Pada pertengahan-hingga-akhir abad ke-20, terobosan teknologi elektronik mendorong inovasi dalam meteran listrik. Pada tahun 1970-an, penerapan sirkuit terpadu memungkinkan meteran listrik elektronik secara bertahap menggantikan meteran mekanis tradisional, sehingga menawarkan akurasi pengukuran dan kekebalan interferensi yang lebih tinggi. Pada akhir abad ke-20, pengenalan teknologi mikroprosesor semakin memberdayakan meteran listrik dengan penyimpanan data dan kemampuan komunikasi jarak jauh, sehingga meletakkan dasar bagi pengembangan jaringan pintar. Sejak abad ke-21, meteran listrik-fase tunggal secara bertahap beralih ke digitalisasi dan jaringan, mendukung pengukuran dua arah dan pemantauan-waktu nyata, memenuhi kebutuhan akses energi terdistribusi dan pengelolaan-sisi pengguna.

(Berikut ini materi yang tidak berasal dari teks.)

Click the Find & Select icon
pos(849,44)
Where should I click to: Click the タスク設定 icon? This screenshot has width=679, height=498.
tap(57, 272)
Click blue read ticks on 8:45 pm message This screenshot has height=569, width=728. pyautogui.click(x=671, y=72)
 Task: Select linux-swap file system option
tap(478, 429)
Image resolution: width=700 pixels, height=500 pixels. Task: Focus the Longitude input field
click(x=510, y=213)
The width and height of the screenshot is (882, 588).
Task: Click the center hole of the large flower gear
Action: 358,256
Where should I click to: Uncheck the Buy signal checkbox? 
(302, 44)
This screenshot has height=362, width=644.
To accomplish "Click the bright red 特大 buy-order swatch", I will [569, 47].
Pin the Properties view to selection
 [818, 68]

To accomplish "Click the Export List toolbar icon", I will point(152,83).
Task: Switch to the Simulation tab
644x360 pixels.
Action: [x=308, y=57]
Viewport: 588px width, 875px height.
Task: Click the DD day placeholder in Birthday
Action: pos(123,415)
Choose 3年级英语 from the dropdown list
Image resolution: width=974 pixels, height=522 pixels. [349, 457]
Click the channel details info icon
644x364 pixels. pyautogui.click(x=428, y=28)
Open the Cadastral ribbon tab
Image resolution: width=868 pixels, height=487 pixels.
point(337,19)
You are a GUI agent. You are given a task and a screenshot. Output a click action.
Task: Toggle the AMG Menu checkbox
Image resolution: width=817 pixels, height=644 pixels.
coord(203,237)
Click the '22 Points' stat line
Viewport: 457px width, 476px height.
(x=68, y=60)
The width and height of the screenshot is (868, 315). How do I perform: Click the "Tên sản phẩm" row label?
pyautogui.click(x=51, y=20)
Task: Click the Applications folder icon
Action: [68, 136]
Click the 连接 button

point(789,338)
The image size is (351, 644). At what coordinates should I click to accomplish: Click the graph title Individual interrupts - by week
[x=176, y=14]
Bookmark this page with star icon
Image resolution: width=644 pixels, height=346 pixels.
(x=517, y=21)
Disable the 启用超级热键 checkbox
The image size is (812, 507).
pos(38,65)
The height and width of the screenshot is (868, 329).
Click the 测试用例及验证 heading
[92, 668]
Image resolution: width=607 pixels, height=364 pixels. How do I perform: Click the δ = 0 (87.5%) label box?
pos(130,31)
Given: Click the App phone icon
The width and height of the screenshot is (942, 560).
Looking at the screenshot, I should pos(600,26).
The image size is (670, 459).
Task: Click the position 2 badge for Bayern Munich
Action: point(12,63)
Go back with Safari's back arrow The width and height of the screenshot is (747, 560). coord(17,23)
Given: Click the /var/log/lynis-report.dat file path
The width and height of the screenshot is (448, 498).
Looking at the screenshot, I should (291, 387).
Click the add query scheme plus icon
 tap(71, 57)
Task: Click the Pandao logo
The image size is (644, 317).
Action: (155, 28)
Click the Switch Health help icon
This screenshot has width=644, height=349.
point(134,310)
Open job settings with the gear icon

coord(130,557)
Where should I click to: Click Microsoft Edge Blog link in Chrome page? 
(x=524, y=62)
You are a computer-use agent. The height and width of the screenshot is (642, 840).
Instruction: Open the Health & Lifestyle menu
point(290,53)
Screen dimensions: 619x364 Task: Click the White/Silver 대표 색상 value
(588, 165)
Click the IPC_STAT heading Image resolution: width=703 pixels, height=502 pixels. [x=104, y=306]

Dari roda gigi mekanis hingga chip cerdas, sejarah-pengukur listrik satu fasa mencerminkan upaya manusia yang tiada henti untuk mencapai efisiensi energi. Saat ini, ini bukan hanya alat untuk penyelesaian tagihan listrik, namun juga merupakan simpul yang sangat diperlukan dalam Internet energi, yang terus memberikan dukungan teknis untuk transformasi energi global.